* **Data shown**
↓

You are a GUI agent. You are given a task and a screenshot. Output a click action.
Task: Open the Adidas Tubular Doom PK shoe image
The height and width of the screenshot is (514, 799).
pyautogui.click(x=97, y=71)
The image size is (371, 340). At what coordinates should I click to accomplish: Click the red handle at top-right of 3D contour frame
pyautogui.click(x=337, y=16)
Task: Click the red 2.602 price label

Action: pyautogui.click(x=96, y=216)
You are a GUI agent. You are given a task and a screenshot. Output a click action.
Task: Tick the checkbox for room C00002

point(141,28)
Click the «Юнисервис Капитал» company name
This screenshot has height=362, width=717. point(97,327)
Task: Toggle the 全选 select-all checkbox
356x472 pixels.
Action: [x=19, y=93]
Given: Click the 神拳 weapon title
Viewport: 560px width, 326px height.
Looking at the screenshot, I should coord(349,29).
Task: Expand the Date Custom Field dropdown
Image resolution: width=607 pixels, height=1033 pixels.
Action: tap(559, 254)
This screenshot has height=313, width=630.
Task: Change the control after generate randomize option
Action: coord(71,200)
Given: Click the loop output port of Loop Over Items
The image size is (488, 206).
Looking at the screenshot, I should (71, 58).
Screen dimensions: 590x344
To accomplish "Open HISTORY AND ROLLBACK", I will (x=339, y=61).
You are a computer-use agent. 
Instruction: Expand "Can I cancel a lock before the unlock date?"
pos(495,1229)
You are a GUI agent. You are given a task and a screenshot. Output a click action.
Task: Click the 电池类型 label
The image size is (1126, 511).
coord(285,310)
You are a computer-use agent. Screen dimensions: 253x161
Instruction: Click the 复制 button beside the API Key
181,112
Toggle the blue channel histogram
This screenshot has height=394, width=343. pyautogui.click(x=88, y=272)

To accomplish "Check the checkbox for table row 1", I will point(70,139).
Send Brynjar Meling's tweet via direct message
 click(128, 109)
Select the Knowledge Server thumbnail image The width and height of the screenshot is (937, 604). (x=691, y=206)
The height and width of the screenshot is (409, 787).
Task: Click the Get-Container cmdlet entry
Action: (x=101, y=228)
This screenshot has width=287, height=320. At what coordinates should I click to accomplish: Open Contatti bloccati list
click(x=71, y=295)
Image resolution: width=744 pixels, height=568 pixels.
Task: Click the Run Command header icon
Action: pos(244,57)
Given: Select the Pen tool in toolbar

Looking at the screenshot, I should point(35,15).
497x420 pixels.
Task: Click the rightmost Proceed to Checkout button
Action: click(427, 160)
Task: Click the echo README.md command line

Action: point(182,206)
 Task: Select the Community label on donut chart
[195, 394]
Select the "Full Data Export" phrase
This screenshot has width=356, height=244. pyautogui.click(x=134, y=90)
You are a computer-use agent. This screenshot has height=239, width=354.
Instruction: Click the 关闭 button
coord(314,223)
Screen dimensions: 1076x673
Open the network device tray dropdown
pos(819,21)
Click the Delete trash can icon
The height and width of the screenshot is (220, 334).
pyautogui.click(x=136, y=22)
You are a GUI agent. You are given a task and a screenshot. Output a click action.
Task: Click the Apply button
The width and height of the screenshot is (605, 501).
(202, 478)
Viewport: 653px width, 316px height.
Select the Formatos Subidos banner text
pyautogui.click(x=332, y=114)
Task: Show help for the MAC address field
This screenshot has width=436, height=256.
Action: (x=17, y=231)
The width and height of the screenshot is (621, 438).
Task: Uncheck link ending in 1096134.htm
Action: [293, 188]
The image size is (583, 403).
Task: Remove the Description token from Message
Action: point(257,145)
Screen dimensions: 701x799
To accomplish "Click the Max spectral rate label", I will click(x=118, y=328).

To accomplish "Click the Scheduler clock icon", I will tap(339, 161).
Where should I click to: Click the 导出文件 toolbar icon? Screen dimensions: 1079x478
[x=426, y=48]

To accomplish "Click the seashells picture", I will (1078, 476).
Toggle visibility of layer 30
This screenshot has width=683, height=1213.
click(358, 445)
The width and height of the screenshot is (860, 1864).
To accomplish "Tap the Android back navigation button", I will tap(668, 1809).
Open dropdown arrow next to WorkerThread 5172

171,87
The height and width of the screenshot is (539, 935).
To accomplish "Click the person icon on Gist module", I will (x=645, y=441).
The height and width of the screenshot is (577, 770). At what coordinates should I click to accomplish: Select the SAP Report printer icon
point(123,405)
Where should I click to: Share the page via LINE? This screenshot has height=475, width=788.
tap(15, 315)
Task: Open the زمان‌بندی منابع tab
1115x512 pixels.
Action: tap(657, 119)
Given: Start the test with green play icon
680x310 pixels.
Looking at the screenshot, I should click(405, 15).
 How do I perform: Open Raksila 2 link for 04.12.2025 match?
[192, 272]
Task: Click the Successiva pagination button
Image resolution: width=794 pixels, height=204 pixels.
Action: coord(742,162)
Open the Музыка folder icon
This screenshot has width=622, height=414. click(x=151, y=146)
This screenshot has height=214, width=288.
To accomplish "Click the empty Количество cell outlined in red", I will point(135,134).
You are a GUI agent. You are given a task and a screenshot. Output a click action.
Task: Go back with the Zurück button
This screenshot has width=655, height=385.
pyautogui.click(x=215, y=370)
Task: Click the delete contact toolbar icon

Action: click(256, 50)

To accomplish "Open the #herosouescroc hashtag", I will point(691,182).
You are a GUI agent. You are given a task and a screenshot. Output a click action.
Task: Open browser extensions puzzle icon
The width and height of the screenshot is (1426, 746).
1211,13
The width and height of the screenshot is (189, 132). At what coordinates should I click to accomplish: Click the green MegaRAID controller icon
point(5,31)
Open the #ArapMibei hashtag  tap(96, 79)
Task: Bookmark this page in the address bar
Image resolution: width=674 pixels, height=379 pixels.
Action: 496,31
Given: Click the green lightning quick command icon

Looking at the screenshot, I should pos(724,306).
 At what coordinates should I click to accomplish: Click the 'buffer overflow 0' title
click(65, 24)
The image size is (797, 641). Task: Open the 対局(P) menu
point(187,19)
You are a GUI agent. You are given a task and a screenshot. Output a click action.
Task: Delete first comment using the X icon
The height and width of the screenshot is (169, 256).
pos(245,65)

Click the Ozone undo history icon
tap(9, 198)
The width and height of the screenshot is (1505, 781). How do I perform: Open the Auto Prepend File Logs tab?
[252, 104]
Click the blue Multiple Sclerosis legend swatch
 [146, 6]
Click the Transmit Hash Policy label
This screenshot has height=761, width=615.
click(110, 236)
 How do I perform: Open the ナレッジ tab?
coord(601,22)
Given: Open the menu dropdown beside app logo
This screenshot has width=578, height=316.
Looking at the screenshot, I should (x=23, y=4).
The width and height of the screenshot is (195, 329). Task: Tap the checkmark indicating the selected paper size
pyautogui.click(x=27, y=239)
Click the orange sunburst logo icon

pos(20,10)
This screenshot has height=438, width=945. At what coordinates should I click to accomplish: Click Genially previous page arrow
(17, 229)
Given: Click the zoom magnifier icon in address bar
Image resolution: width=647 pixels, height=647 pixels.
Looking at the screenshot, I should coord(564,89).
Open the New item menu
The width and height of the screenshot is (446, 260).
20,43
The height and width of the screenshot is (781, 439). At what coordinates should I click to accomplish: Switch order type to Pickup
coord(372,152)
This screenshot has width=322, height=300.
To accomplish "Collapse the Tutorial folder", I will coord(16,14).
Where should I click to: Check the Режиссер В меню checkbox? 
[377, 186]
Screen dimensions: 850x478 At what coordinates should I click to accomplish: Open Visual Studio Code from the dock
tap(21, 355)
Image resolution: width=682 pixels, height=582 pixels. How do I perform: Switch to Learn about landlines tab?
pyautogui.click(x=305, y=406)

↑

Where a line in the records above contains the word "address", copy that line.

* **Worked solution**
Task: Show help for the MAC address field
Task: Bookmark this page in the address bar
Given: Click the zoom magnifier icon in address bar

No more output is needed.